*** Opening of DATA EXTRACTS ***

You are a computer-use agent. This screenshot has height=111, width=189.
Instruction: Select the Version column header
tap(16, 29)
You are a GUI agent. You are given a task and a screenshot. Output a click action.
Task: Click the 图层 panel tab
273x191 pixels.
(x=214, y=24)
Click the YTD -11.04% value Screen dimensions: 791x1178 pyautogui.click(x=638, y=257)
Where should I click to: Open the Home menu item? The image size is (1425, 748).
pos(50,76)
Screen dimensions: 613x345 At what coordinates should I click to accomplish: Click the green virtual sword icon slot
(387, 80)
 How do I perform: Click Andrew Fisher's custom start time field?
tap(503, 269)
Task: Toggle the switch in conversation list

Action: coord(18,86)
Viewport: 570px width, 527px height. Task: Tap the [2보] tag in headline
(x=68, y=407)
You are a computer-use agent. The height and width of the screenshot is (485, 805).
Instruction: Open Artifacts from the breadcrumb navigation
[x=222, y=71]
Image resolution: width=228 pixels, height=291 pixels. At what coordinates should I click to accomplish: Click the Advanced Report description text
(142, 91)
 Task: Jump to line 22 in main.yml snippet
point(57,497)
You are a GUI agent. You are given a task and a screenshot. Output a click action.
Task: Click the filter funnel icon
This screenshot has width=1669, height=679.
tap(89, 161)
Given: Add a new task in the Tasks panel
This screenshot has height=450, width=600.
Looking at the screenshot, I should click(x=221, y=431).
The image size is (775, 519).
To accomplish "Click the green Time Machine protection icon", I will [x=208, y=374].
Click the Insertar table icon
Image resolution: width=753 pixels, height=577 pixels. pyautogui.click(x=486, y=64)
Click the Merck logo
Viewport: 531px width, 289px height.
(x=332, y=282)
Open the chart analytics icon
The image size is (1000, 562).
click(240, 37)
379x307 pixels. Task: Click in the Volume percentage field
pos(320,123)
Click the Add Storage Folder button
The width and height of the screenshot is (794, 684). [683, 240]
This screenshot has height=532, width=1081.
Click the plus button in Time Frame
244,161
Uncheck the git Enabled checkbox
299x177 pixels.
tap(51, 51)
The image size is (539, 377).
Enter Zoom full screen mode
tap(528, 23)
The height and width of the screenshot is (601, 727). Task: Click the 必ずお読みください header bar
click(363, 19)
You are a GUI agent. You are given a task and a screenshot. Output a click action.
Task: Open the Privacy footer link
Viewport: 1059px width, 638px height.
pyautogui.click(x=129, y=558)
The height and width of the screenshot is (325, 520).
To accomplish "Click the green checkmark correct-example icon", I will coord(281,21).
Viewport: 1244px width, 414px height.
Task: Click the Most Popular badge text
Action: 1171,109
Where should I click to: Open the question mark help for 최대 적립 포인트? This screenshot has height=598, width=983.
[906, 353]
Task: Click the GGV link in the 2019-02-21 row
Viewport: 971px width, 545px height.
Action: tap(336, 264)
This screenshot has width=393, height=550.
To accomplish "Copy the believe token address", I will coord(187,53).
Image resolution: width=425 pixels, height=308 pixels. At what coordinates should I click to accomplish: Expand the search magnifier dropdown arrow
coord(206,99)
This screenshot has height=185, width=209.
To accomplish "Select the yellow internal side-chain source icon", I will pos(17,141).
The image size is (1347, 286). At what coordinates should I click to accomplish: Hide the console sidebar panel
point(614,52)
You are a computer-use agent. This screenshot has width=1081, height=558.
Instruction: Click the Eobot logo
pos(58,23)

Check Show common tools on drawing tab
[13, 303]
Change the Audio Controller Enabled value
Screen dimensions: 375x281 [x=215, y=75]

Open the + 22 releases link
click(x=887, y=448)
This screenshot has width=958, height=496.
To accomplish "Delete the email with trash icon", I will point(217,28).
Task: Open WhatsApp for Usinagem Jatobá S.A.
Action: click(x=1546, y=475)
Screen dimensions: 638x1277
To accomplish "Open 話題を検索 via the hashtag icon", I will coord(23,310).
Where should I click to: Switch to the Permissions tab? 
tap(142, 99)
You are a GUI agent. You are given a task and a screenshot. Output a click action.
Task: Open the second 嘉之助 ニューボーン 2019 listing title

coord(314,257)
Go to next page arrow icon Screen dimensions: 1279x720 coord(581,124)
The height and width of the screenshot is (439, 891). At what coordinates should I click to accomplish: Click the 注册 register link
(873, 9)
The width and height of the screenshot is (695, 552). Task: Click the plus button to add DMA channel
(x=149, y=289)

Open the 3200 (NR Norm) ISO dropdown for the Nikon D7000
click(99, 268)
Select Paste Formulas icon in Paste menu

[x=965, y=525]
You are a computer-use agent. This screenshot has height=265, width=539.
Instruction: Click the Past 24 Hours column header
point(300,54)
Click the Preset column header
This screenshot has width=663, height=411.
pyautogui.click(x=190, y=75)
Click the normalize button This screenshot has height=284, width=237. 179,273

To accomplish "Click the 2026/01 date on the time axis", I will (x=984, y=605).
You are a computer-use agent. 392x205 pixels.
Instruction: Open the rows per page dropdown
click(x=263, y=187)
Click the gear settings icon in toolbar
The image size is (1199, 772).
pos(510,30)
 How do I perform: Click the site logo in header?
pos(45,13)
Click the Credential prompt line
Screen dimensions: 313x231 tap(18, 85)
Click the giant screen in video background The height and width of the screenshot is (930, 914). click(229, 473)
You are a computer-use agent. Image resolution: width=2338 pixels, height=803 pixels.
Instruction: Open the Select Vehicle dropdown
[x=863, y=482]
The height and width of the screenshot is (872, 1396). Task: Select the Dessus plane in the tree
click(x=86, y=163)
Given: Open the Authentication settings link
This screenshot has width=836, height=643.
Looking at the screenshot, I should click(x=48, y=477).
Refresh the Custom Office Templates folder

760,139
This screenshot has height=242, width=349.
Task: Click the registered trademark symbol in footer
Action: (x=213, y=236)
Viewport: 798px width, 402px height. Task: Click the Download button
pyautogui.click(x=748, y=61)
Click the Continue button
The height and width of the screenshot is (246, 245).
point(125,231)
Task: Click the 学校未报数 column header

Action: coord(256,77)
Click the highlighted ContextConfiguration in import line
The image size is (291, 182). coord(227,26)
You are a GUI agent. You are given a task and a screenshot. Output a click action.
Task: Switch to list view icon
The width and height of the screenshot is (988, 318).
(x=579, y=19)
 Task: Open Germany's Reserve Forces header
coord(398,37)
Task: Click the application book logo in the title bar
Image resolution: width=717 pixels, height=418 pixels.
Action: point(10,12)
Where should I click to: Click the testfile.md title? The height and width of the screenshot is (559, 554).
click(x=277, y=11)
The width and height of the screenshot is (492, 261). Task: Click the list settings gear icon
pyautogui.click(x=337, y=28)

*** Close of DATA EXTRACTS ***

◆ YOUR INSTRUCTIONS ◆
Output nothing but the lines from the one with "Task: Click the 学校未报数 column header" through the last line above, each exactly as it stands.

◆ ANSWER TO THIS TASK ◆
Task: Click the 学校未报数 column header

Action: coord(256,77)
Click the highlighted ContextConfiguration in import line
The image size is (291, 182). coord(227,26)
You are a GUI agent. You are given a task and a screenshot. Output a click action.
Task: Switch to list view icon
The width and height of the screenshot is (988, 318).
(x=579, y=19)
 Task: Open Germany's Reserve Forces header
coord(398,37)
Task: Click the application book logo in the title bar
Image resolution: width=717 pixels, height=418 pixels.
Action: point(10,12)
Where should I click to: Click the testfile.md title? The height and width of the screenshot is (559, 554).
click(x=277, y=11)
The width and height of the screenshot is (492, 261). Task: Click the list settings gear icon
pyautogui.click(x=337, y=28)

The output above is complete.